Generator-Function in C# - What does yield do?

16/12/2021

Let's have a small example to exermine the behavior. We create a small console app which has a "string generator". We will implement the generator with the yield keyword. That means we are getting our strings "one by one" and not the whole package at once. To spice things up we break out of the loop when we received two elements from the generator.

using System;
using System.Collections.Generic;					

public class Program
{
    public static void Main()
    {
        var loopCounter = 0;
        Console.WriteLine("Calling generator");
        var strings = Generator();
        Console.WriteLine("Getting items from generator");
        foreach (var elem in strings)
        {
            Console.WriteLine($"From generator: {elem}");
            loopCounter++;
            
            if (loopCounter == 2)
                break;
        }				
    }
    
    private static IEnumerable<string> Generator()
    {
        Console.WriteLine("Begin generator");
        Console.WriteLine("Giving first string to consumer");
        yield return "Hello";
        Console.WriteLine("Giving second string to consumer");
        yield return "World";
        Console.WriteLine("Giving last string to consumer");
        yield return "last";
        Console.WriteLine("Done");
    }
}

Which gives the following output:

Calling generator
Getting items from generator
Begin generator
Giving first string to consumer
From generator: Hello
Giving second string to consumer
From generator: World

Now how would the whole process look like if we wouldn't use the yield keyword and return instead the whole list at once?

using System;
using System.Collections.Generic;					

public class Program
{
    public static void Main()
    {
        var loopCounter = 0;
        Console.WriteLine("Calling generator");
        var strings = Generator();
        Console.WriteLine("Getting items from generator");
        foreach(var elem in strings)
        {
            Console.WriteLine($"From generator: {elem}");
            loopCounter++;
            
            if(loopCounter == 2)
                break;
        }				
    }
    
    private static IList<string> Generator()
    {
        List<string> gen = new();
        Console.WriteLine("Begin generator");
        Console.WriteLine("Adding first string to consumer");
        gen.Add("Hello");
        Console.WriteLine("Adding second string to consumer");
        gen.Add("World");
        Console.WriteLine("Adding last string to consumer");
        gen.Add("last");
        Console.WriteLine("Done");
        return gen;
    }
}

With the following output:

Calling generator
Begin generator
Adding first string to consumer
Adding second string to consumer
Adding last string to consumer
Done
Getting items from generator
From generator: Hello
From generator: World

Key differences between yielded IEnumerable and a List

We saw some differences in the output so let's wrap that up:

  • The generator block is not exectued until we reach the consumer asking for the first element (we saw the var string = Generator() will not lead to any console output)
  • The executions of the generator method stops at the yield boundaries
  • If we don't consume more items we don't reach the end of the generator block

Why does that matter?

Well I guess almost all of you used the Any() function of LINQ, or? If we have an enumeration of items and we wan't to check if any of those fulfills our predicate.
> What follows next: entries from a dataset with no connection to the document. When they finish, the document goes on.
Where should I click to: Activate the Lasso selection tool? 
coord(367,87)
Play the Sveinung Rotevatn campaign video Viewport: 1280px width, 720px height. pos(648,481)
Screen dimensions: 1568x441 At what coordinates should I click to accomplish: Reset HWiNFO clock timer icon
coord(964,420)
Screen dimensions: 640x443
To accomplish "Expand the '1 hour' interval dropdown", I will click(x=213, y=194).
var numbers = new[] { 1, 2, 3, 4 };
var hasPositiveValues = numbers.Any(n => n > 0);

What happens here is that we basically only have to check the first element of numbers and we know the requirements is fulfilled and we can safely return true. Of course we are operating on data which lives in the RAM. No big deal. But just imagine we consume an interface which might or might not be expensive:

IEnumerable<int> numbers = SomeSlowOperation();
var hasPositiveValues = numbers.Any(n => n > 0);

Now we only enumerate one by one and can safe potentially a lot of time and resource. In the worst case we have to go through the whole list anyway. If your data type would be IList<int> the whole things would get materialized at once instead even if we would have needed only the first element (I look at you Take(1) / First()). Of course there is also a pitfall:

IEnumerable<int> numbers = SomeSlowOperation();

var evenNumbers = numbers.Where(n => n % 2 == 0);
var oddNumbers = numbers.Where(n => n % 2 == 1);

Now the whole generator is executed twice. So be aware of multiple enumerations of IEnumerable.
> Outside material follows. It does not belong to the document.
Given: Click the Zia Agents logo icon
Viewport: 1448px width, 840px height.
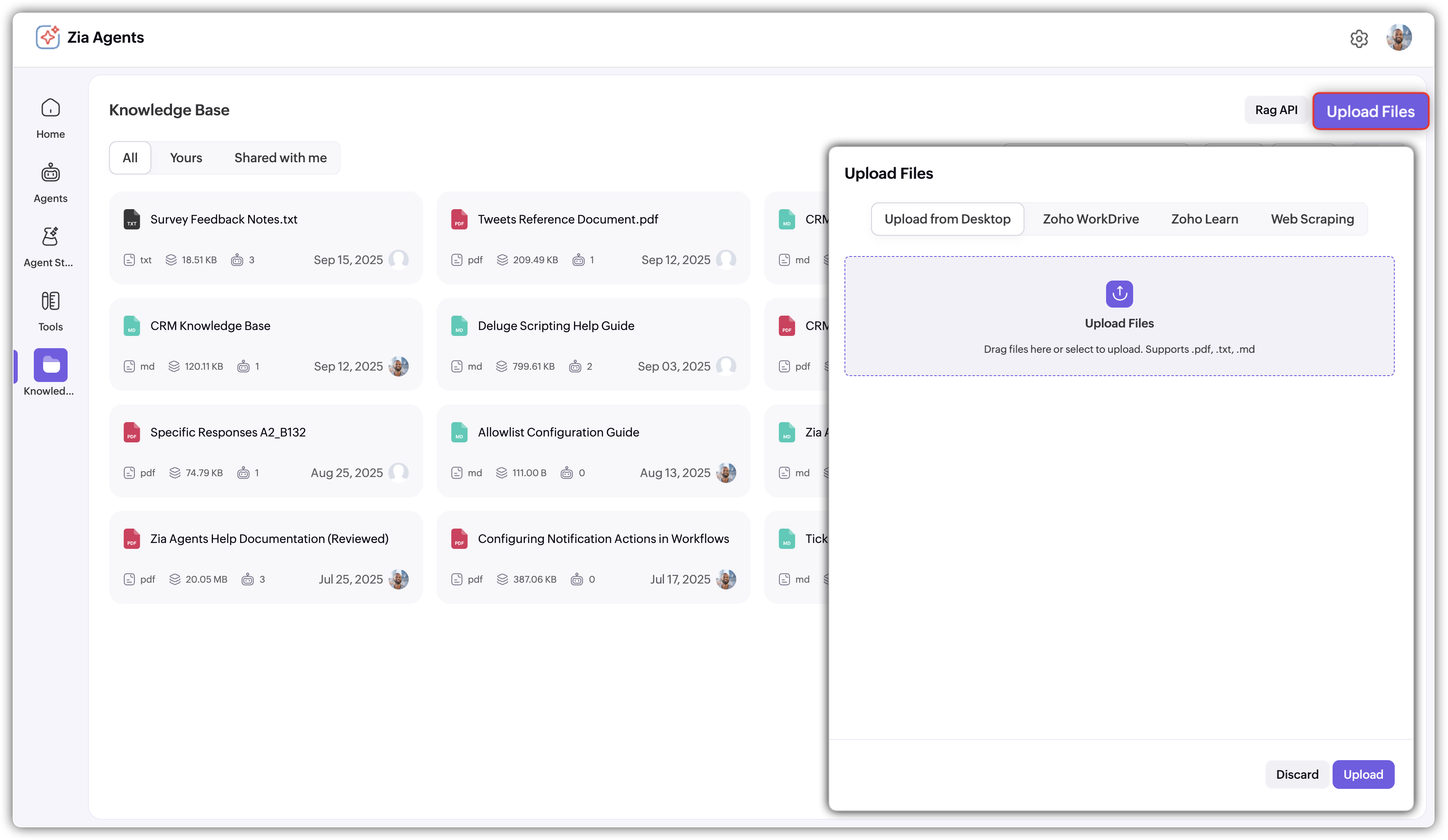Looking at the screenshot, I should (48, 37).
So how does that work now?

And what does it have to do with async/await? The answer is simple: both create a state machine. So let's have a look how (simplified) the state machine works:

state_machine

  1. Our yield function is basically slices into multiple state cutted directly at the yield border.
  2. Now if a consumer asks for one value, the state machine will execute everything until the first yield, set the state-machine for the next call and will return the value
  3. The consumer once more asks for another value. The state machine will jump into the next state to return the value behind the second yield and again will set the state-machine and return the value.

How does that look in action?

Every yield / Generator function will be it's own class representing the state machine. Very brief it looks like this:

public IEnumerable<string> GetStrings()
{
    Console.WriteLine("Enter function");
    yield return "First";
    Console.WriteLine("Another");
    yield return "Second";
}

Will become this:

public GetStringsStateMachine : IEnumerable<string>, IEnumerator<string>
{
    private int currentState;    // Represents the state which will be executed when we go into the function again
    private string currentValue; // Represents the returned value

    public GetStringsStateMachine()
    {
    }

    IEnumerator<string>.Current => currentValue; // This is how a consumer (like foreach) would ask for a value.
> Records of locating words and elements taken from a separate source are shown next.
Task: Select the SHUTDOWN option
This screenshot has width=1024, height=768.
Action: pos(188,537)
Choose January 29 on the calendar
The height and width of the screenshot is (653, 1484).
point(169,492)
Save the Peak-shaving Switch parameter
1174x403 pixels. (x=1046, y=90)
    private bool MoveNext()
    {
        switch (currentState)
        {
            default:
                return false;
            case 0:
                Console.WriteLine("Enter function");
                currentValue = "First";
                currentState = 1; // Go to the next step in the state machine
                return true; // True means we have further values and or not done
            case 1:
                Console.WriteLine("Another");
                currentValue = "Second";
                return false; // False means we are done. There are no further values
        }
    }
}

We see that we basically split the function at the yield boundary with its content inside some switch-cases. A simple state machine. The state machine implements IEnumerator and IEnumerable itself to use the "magic" of MoveNext(). If we have items our state machine will put its state to the next level, saves the current value so it can be exposed to the outside world and returns true, if there are more elements to come or false.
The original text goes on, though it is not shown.